Saved entries
★ ★ ★ ★ ★

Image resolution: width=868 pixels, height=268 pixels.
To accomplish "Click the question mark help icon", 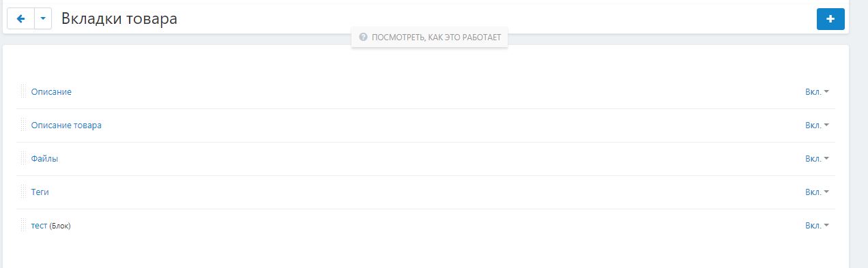I will point(363,38).
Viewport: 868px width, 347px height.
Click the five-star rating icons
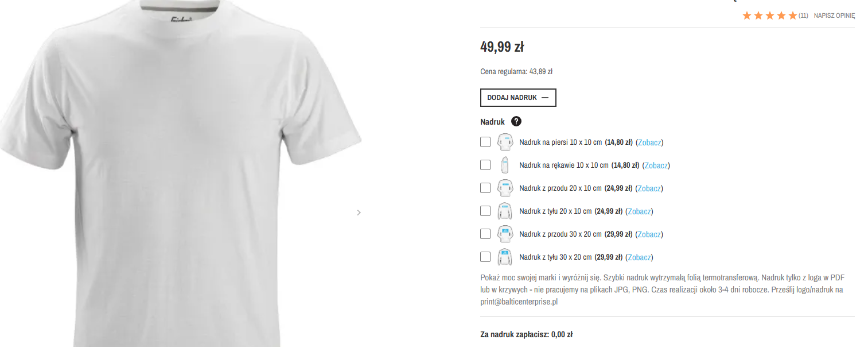coord(769,16)
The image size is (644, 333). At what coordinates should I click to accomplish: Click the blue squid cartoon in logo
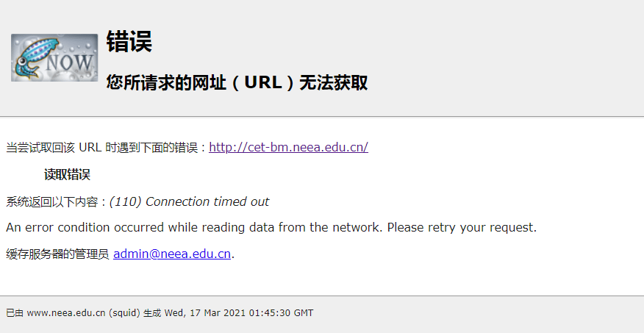coord(35,58)
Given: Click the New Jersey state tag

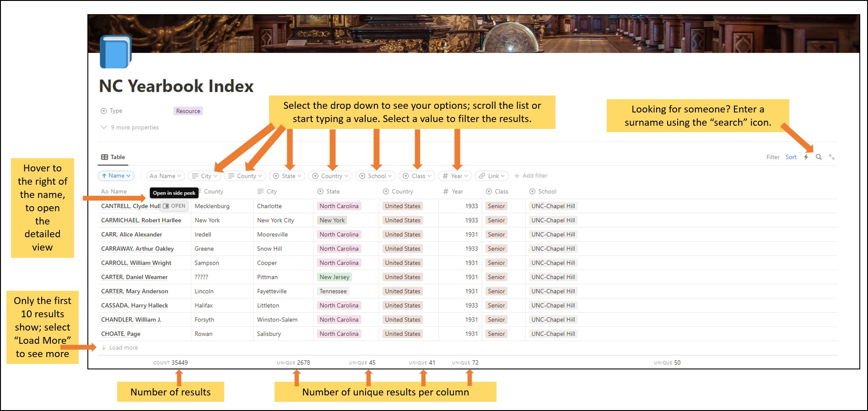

★ ★ ★ ★ ★

→ Problem requirements:
Exactly the lines from the one with "The image size" through the end of the entries above must be written out, and no pictures may be included.

→ Answer to the exercise:
The image size is (644, 333). At what coordinates should I click to accomplish: Click the blue squid cartoon in logo
coord(35,58)
Given: Click the New Jersey state tag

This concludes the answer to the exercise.